Pasan los años y la figura de don Nicolás de Piérola se precisa y se engrandece en lineamientos firmes, como si el tiempo se complaciera amorosamente en esculpirla con buriles de eternidad. Pasan los años y el caudillo legendario en quien se concretan las aspiraciones democráticas de una nacionalidad vacilante, se agiganta, y borradas las injurias con que las tumultuosas pasiones de la actualidad pretendían deformarlo, aparece tocado por la gloria, pleno de serenidad, como el tipo constructivo por excelencia, como la encarnación viva de un anhelo de ordenación organizadora, que el País siempre sintió desde los días remotos de las agitaciones militares, hasta los momentos iniciales de la reacción civil que tienen su aurora en el Hombre del pueblo, don Domingo Elías y en el grupo liberal que presidió don José Gálvez.
Piérola vino a ser la personalización viva de aquel anhelo, por desgracia no cumplido del todo. Era el hombre civil, educado, con todas las condiciones del intelectual y todas las arrogancias del caudillo. Sobre los civilistas de sus días de iniciación en la política, tenía la incomparable ventaja de su desinterés y de su desvinculación con todo tráfico comercial. De allí que siendo el hombre civil y demócrata por excelencia, fuera el rival consagrado de Pardo, que representaba sólo cierta faz del civilismo, la faz burguesa y plutocrática. Si después de la tragedia espantosa de los Gutiérrez, Piérola hubiera podido surgir, no obstante su juventud, la suerte del Perú sería otra. Don Manuel Pardo, a pesar de sus grandes cualidades y condiciones representaba no solo cierta forma del civilismo, sino sustancial y primordialmente un formidable interés de ciertos sectores económicos.

OBJETIVO 1: Según el texto de origen, ¿quién presidió el grupo liberal?
El texto de origen y las entradas son independientes entre sí.

ENTRADAS DE DATOS:
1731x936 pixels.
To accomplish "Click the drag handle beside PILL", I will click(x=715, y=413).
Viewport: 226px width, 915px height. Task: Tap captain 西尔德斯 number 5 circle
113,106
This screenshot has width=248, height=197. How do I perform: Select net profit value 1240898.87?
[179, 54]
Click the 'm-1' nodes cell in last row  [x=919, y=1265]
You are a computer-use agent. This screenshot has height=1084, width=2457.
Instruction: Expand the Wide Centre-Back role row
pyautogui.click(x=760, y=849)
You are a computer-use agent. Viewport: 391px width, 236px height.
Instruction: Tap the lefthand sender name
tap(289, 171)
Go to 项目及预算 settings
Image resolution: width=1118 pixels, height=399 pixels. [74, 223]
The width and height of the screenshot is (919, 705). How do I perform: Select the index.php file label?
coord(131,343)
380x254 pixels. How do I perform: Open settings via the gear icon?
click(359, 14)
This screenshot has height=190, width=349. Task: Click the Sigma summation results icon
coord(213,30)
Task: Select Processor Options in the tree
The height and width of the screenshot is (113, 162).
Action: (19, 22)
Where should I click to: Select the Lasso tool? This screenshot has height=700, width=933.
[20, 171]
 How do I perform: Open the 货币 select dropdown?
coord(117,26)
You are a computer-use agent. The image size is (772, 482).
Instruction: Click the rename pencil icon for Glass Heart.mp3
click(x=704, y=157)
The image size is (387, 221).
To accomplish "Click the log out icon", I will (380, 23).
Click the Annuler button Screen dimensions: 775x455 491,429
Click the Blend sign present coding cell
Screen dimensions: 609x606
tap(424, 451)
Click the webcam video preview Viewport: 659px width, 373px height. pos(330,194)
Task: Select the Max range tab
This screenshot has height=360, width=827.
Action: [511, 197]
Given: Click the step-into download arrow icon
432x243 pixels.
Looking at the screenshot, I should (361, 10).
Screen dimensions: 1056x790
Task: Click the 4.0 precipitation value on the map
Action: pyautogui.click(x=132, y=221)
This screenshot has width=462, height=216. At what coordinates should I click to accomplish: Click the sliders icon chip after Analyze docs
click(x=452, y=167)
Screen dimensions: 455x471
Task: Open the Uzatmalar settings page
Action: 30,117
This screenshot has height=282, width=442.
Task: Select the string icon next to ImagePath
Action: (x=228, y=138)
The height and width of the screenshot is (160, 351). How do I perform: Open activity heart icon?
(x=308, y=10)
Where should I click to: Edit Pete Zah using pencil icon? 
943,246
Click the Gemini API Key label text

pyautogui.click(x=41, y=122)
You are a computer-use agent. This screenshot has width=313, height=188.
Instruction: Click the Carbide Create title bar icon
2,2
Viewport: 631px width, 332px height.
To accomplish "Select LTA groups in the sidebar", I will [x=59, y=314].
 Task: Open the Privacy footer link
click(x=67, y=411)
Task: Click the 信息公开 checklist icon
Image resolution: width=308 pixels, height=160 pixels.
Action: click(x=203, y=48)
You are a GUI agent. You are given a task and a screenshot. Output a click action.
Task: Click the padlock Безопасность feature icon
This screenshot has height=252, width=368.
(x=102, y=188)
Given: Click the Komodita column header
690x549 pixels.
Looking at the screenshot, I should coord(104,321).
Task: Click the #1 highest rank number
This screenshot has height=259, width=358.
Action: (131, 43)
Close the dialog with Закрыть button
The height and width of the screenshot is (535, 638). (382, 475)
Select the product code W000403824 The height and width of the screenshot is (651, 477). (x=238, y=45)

OBJETIVO 2: Reescriba como lista numerada las entradas desde la línea que contiene "This screenshot has width=462, height=216." hasta la que contiene "pyautogui.click(x=41, y=122)", ambas incluidas, omitiendo las líneas en blanco.

RESPUESTA CORRECTA 1: Don José Gálvez.

RESPUESTA CORRECTA 2:
1. This screenshot has width=462, height=216. At what coordinates should I click to accomplish: Click the sliders icon chip after Analyze docs
2. click(x=452, y=167)
3. Screen dimensions: 455x471
4. Task: Open the Uzatmalar settings page
5. Action: 30,117
6. This screenshot has height=282, width=442.
7. Task: Select the string icon next to ImagePath
8. Action: (x=228, y=138)
9. The height and width of the screenshot is (160, 351). How do I perform: Open activity heart icon?
10. (x=308, y=10)
11. Where should I click to: Edit Pete Zah using pencil icon? 
12. 943,246
13. Click the Gemini API Key label text
14. pyautogui.click(x=41, y=122)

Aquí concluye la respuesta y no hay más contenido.